This one is patterned on this poem by ee cummings. It is called Not A Cynic, which is kind of a thing.

Humanity, I hate you
because you laugh at misfortune
and your smiles are insincere.
I hate you because
you’re afraid,
and afraid of talking about being afraid.
I hate how you
never stay long
and don’t say goodbye.
I hate how you always remind me
how much I’ll miss you.
I hate that you
are cruel and sweet and sad and hilarious.
I hate your gentle caress
late at night,
chasing my fears away
and my worries
and all of my doubts. Humanity,
I love you.

This is probably my more successful patterned-on-another-poem poem.
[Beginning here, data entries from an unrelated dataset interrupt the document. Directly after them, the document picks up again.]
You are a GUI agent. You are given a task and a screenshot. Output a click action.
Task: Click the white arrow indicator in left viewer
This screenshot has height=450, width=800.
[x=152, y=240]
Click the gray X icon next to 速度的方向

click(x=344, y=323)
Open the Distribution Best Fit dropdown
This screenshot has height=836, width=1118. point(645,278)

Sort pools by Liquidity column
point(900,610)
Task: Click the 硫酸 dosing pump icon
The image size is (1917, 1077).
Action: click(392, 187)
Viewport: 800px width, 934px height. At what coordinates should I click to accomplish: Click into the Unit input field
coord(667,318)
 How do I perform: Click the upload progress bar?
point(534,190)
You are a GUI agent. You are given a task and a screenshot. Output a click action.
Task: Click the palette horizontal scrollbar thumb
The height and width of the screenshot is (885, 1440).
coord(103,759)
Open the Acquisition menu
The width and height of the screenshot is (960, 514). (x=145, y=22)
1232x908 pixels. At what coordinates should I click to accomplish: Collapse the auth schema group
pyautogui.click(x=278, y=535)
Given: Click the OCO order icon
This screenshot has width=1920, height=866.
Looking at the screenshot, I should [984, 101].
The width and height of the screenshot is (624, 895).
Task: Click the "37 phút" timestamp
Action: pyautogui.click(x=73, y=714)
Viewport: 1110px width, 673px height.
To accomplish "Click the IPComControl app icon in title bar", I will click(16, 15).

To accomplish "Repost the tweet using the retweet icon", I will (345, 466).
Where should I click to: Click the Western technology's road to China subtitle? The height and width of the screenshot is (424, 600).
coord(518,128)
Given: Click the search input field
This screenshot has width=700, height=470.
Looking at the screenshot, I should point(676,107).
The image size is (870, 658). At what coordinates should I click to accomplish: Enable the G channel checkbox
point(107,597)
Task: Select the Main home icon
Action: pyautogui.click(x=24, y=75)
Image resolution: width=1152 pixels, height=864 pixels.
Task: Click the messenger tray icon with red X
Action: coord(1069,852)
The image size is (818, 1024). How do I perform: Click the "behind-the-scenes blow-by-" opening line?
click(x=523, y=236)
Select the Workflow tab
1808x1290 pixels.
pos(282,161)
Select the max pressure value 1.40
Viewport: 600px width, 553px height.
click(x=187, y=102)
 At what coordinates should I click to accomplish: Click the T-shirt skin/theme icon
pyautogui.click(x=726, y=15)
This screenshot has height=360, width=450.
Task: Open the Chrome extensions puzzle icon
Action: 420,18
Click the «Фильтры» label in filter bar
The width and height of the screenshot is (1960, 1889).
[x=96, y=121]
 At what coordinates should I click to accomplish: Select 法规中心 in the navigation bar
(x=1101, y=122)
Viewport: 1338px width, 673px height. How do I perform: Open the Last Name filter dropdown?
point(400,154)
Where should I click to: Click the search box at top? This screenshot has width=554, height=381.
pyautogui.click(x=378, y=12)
The other one is called Song of Myself, patterned on some random lines from the Whitman poem of the same name.

If my lovers suffocate me,
it is my own fault,
not hers,
not an accident of my creation
or upbringing,
but my fault for giving her
anything less than myself.

Listen.
If I am not I,
I am nothing,
whatever my intentions.
This is clear to me now:
I can be no other.
I hide nothing from
the searching eyes of the world.
If I sound another’s battlecry,
what is it but some barbaric yawp,
some shapeless noise
polluting the night?

I let the chilling wind
embrace me,
smiling as it stings my eyes,
freezes my flesh.
It is around me,
until ‘me’ is all there is,
my suffering, my triumph,
everything,
and I will not go quietly.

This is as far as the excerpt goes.